| Given instruction |
Arrange the lines from the one containing "Viewport: 2135px width, 1064px" up to and including the one containing "tap(198, 87)" as a Markdown table with the columns Row number and Line text, leaving out any blank lines.

| Available records |
════════════════════
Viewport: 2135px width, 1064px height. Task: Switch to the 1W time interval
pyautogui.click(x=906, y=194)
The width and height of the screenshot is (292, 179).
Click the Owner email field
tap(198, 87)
════════════════════
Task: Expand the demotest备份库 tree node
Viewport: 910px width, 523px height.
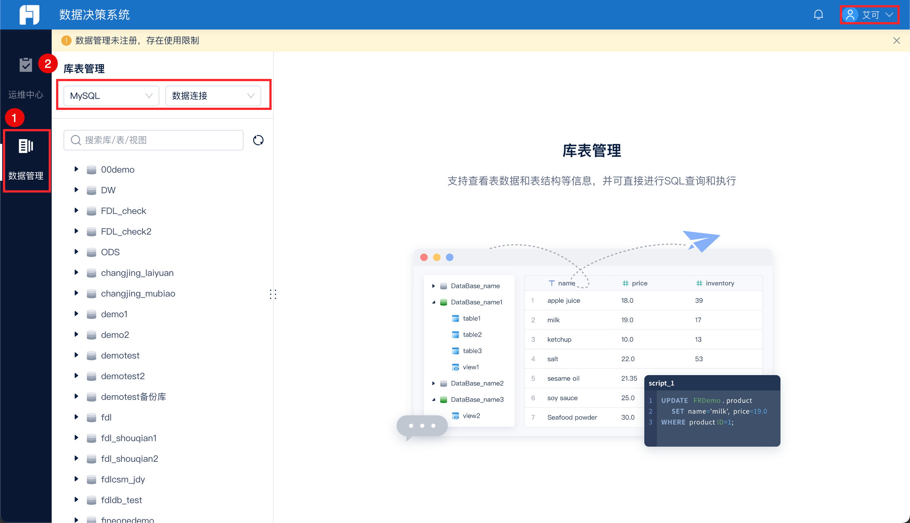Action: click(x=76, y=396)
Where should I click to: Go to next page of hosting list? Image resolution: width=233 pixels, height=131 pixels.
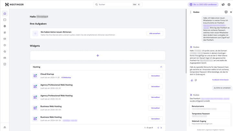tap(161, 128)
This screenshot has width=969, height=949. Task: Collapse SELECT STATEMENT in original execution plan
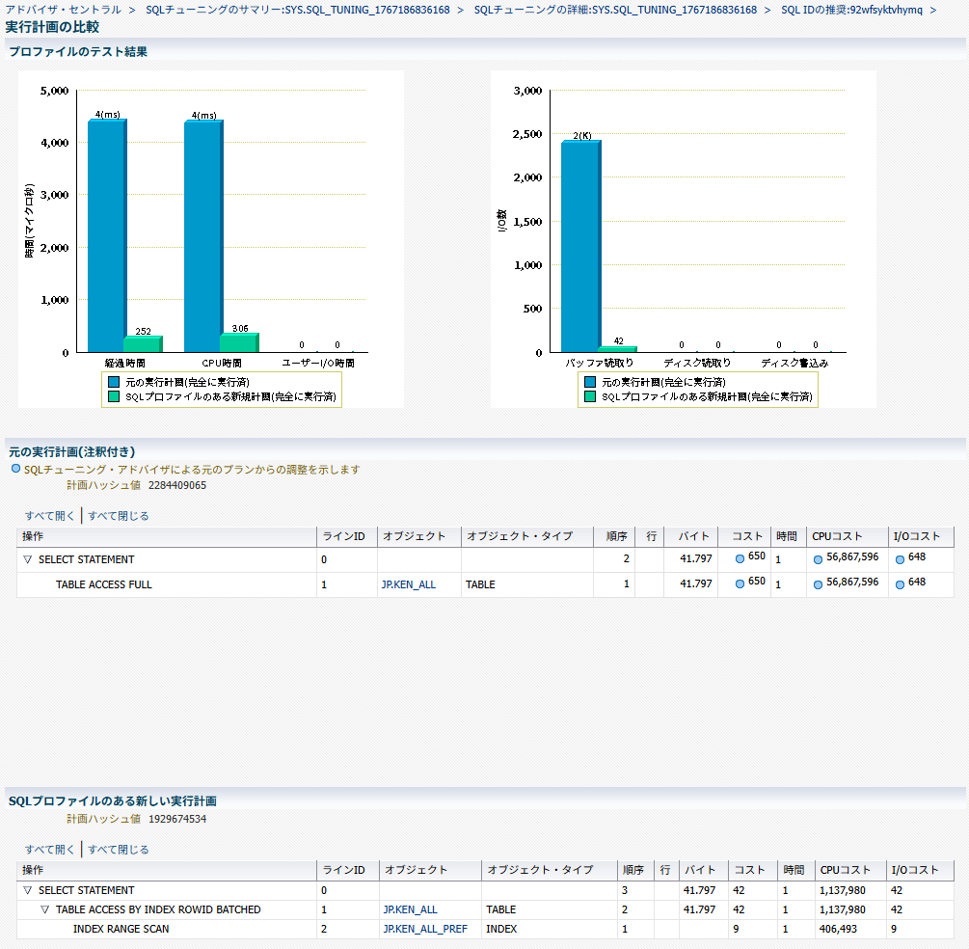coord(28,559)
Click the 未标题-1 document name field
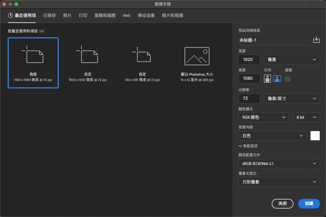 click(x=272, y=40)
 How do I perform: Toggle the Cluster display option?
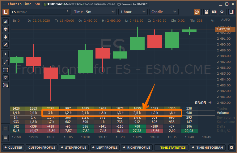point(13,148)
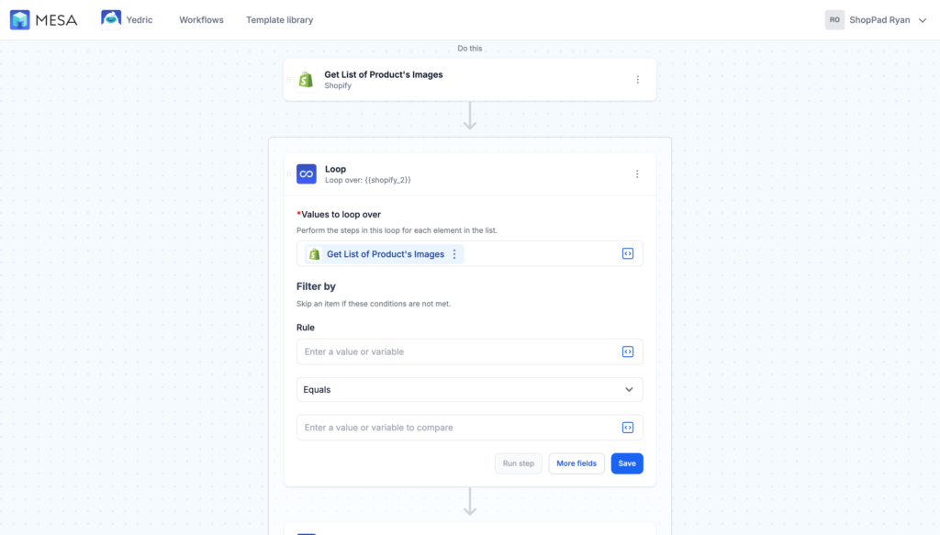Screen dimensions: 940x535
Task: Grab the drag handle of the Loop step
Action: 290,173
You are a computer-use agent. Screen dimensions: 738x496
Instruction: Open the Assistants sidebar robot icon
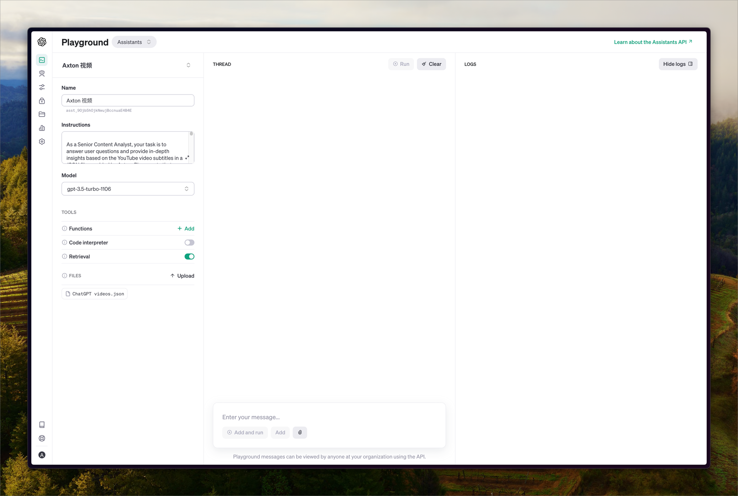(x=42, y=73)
════════════════════
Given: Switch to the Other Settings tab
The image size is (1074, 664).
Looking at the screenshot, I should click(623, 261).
════════════════════
| Right answer |
| Row number | Line text |
|---|---|
| 1 | Viewport: 2135px width, 1064px height. Task: Switch to the 1W time interval |
| 2 | pyautogui.click(x=906, y=194) |
| 3 | The width and height of the screenshot is (292, 179). |
| 4 | Click the Owner email field |
| 5 | tap(198, 87) |